Problem description -> Return the data below unaltered, but strip out the pictures.

Records supplied ->
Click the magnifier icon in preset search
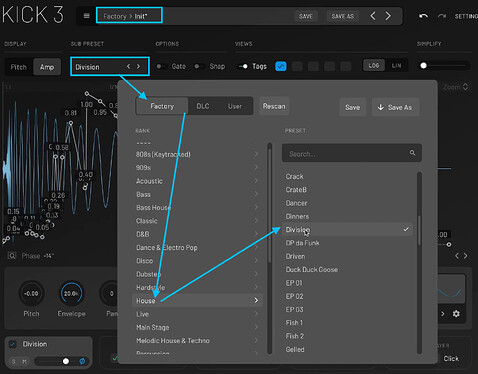 [412, 153]
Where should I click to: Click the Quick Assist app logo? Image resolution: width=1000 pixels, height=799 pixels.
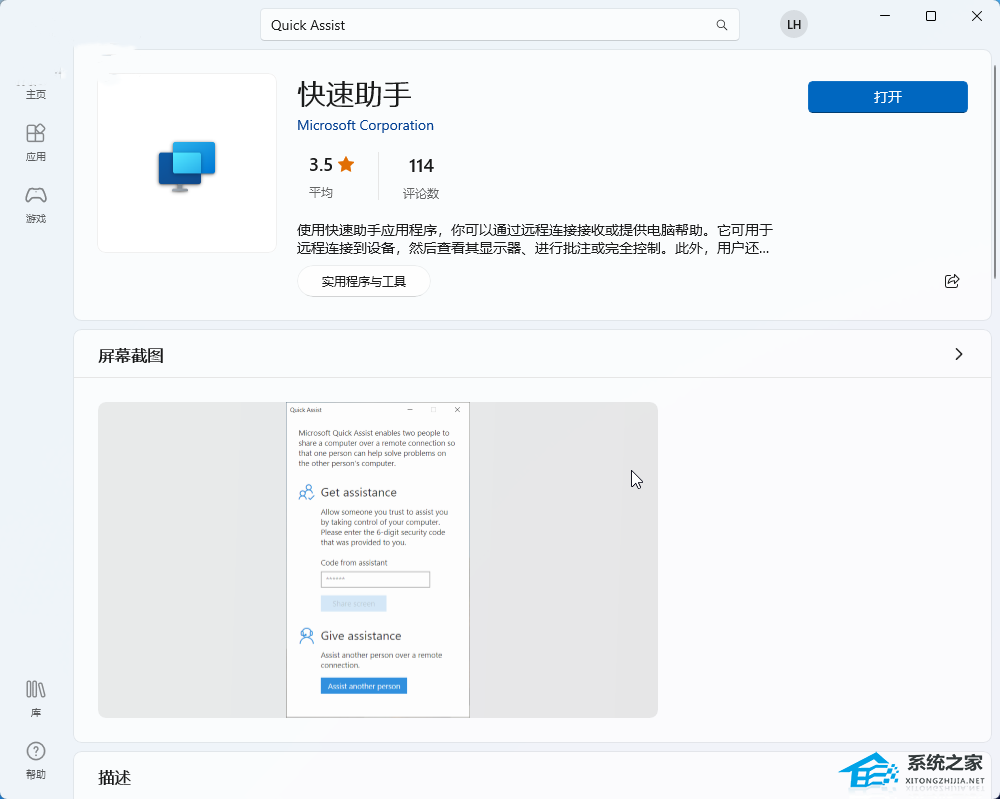[x=187, y=164]
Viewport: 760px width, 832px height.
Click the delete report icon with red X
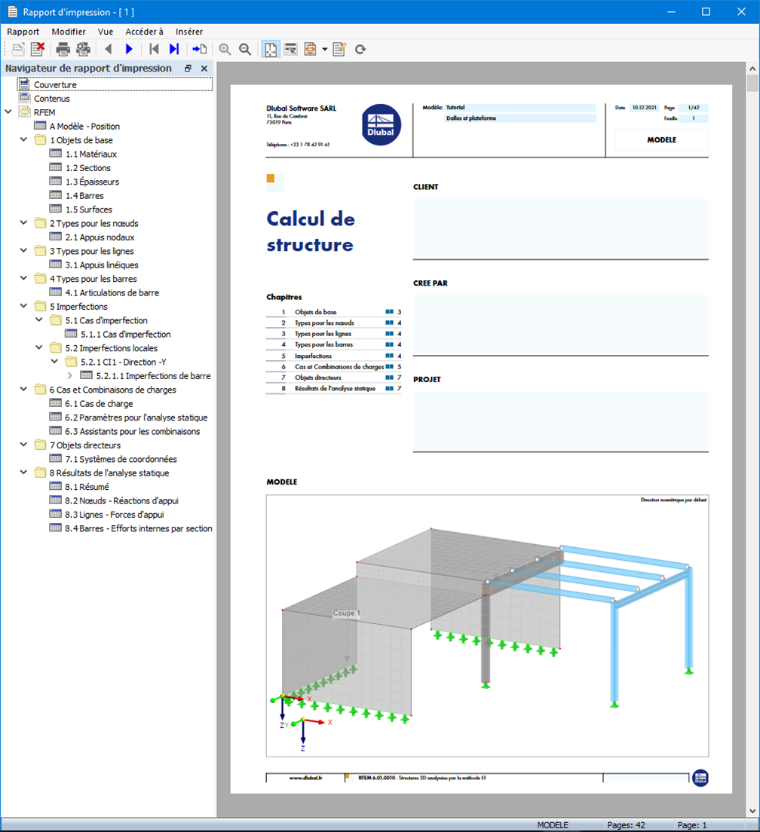38,49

Response to the task ->
Click the magnifier icon in preset search
 [412, 153]
Where should I click to: Click the Quick Assist app logo? Image resolution: width=1000 pixels, height=799 pixels.
[x=187, y=164]
Viewport: 760px width, 832px height.
Click the delete report icon with red X
38,49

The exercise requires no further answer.